» EXERCISE GOAL:
Reproduce the data below word for word, starting at the line that contains "The image size is (1510, 849)." and continuing through the end of the data. Leave the pictures out of your copy.

[Pointing records for screenshots and pages]
[Start]

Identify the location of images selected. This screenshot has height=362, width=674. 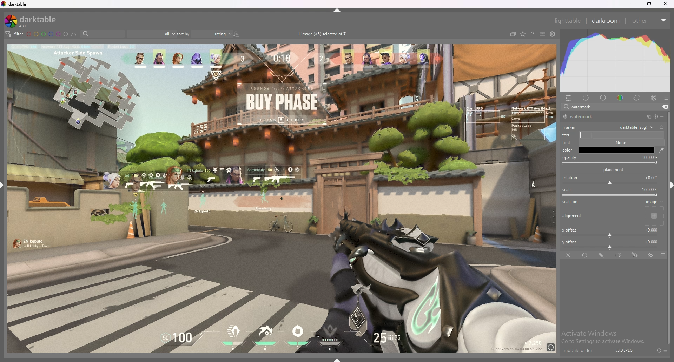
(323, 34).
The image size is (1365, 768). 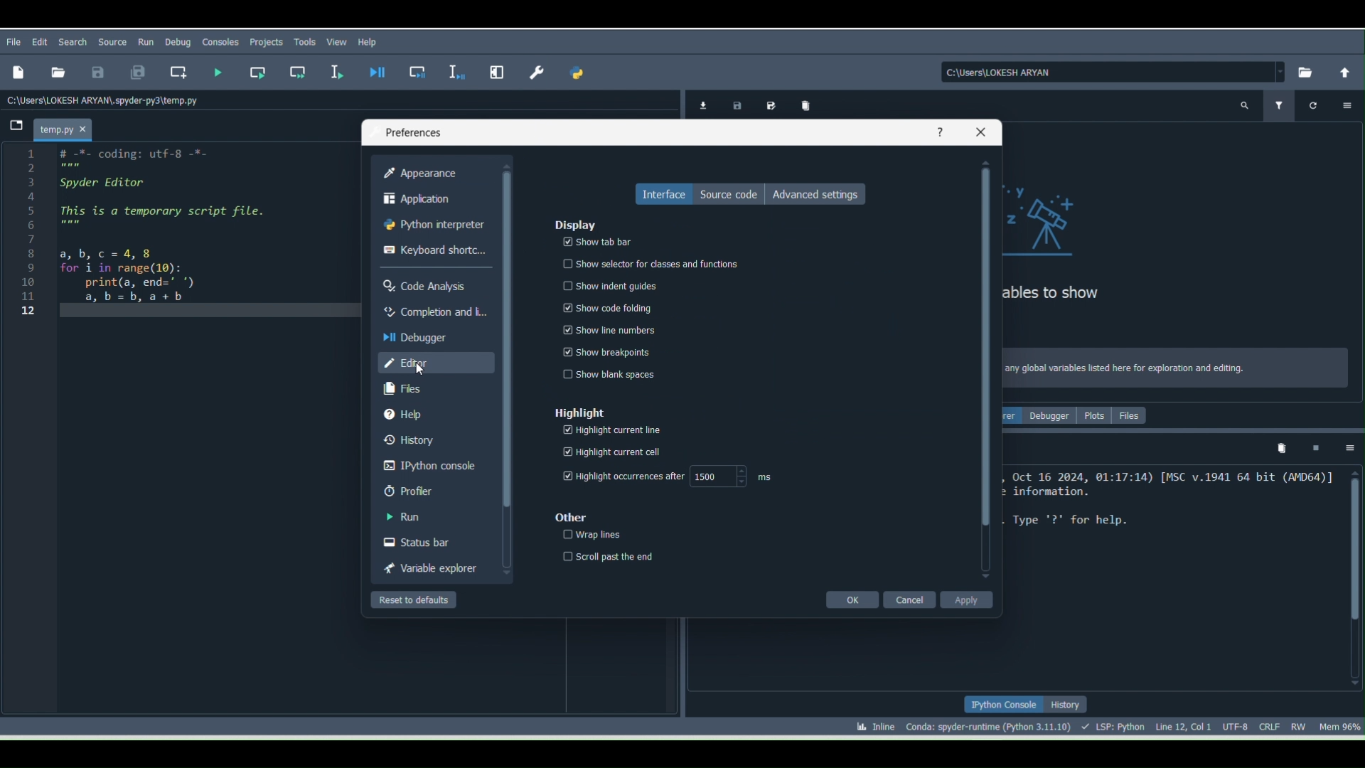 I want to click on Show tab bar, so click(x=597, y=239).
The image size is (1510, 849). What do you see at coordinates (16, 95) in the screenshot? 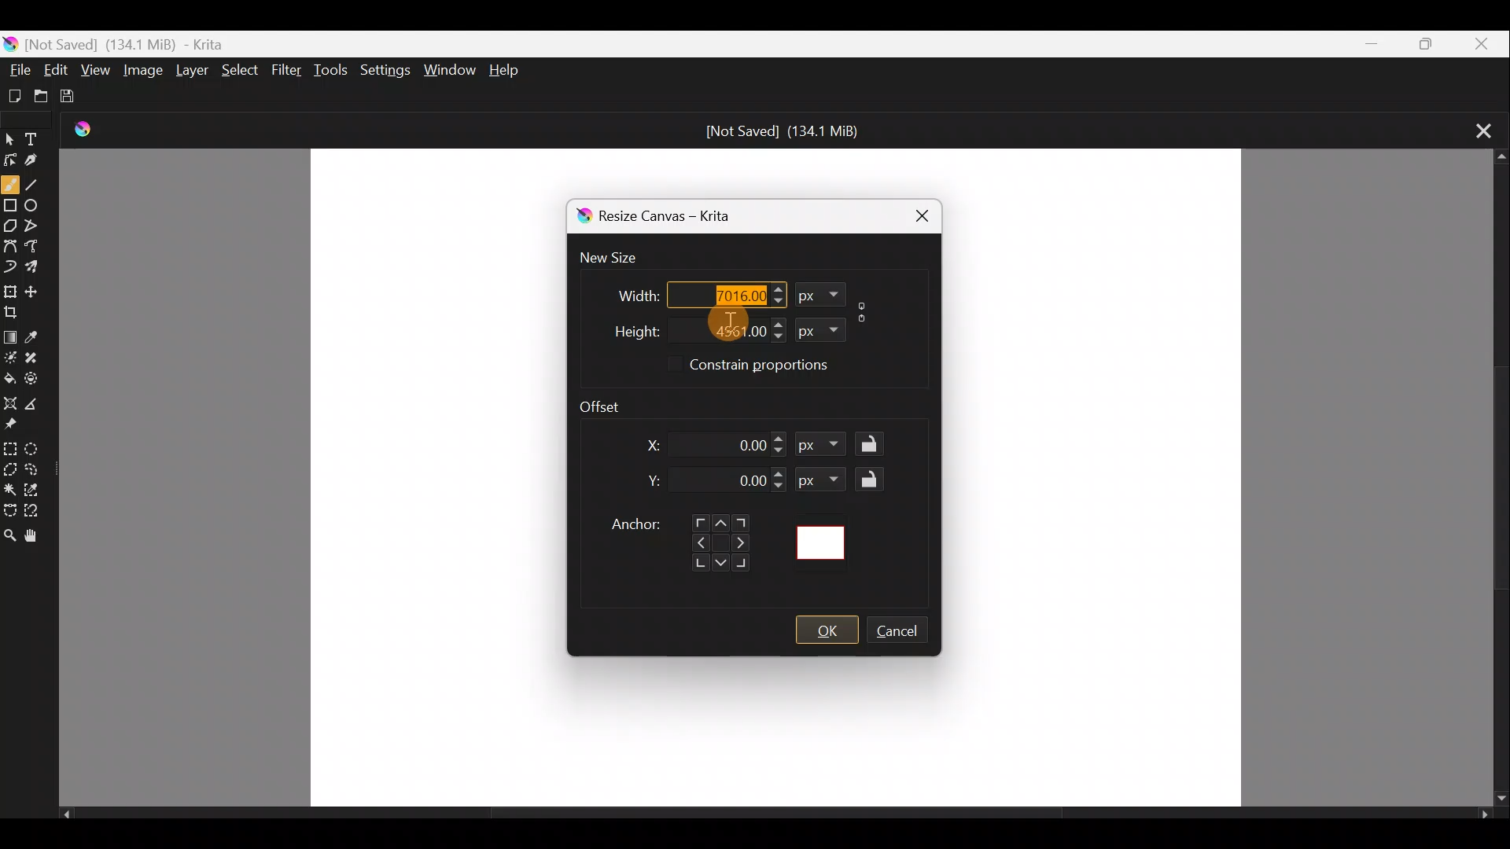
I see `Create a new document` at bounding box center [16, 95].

[End]

» RESULT OF THIS EXERCISE:
The image size is (1510, 849). What do you see at coordinates (16, 95) in the screenshot? 
I see `Create a new document` at bounding box center [16, 95].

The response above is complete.